→ 提示文
しかし、皆さんと決めたいことは何もお金がかかることだけではありません。
 私の考える“良いまち"とは、一人ひとりが「良い未来とはどんな未来か」を真剣に考えて、一人ひとりが具体的に行動しているまちです。
 これは、【新庁舎整備事業】に限りません。
 子育て、教育、健康、福祉、地域・まちづくり、農林業・産業・経済、環境、スポーツ・芸術、防災、多文化、人づくり、都市計画などなど。市民の皆さんにとって関心の高いそれぞれのテーマでも同じことが言えます。
 もしかして、「自分が何もしなくても、何不自由なく行政サービスを受けられるまち」が“住みたいまち”になってはいないでしょうか。個人の想いを決して否定はしませんが、今一度、考えていただきたいです。
 高度経済成長期のように、給料が上がり、物が豊かになっていくことをみんなが目指した時代は終わり、社会は複雑化・多様化してきました。個人が抱える課題、思い描くビジョンはそれぞれ異なっています。そんな時代だからこそ、何でもお任せにすることなく、一人ひとりの社会参画が求められています。
 「民主主義=多数決」ではありません。大切なことは、何かを決めるときに、反対意見や少数の意見にも配慮して、みんなにとって“良い未来”になるゴールを考えて、みんなが納得できる出口を見つけることです。

→ 作業内容
1/ 提示文のうち「もしかして、「自分が何もしな」から「社会参画が求められています。」までをすべて、一字も変えずに書き写してください。
2/ 次の(a)〜(c)が提示文の内容と合っているかをそれぞれ「はい」か「いいえ」で答え、判断の決め手となる語句を提示文から正確に引用せよ。
(a) 筆者の考える良いまちとは、一人ひとりが具体的に行動しているまちである。
(b) 民主主義とは多数決のことである。
(c) 社会は単純化してきた。

→ 項目の座標データ
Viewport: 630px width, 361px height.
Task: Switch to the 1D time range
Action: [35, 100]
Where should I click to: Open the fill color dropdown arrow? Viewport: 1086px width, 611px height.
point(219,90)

→ 解答一覧
1/
もしかして、「自分が何もしなくても、何不自由なく行政サービスを受けられるまち」が“住みたいまち”になってはいないでしょうか。個人の想いを決して否定はしませんが、今一度、考えていただきたいです。
 高度経済成長期のように、給料が上がり、物が豊かになっていくことをみんなが目指した時代は終わり、社会は複雑化・多様化してきました。個人が抱える課題、思い描くビジョンはそれぞれ異なっています。そんな時代だからこそ、何でもお任せにすることなく、一人ひとりの社会参画が求められています。

2/
(a) はい。「一人ひとりが具体的に行動しているまちです」
(b) いいえ。「「民主主義=多数決」ではありません。」
(c) いいえ。「社会は複雑化・多様化してきました」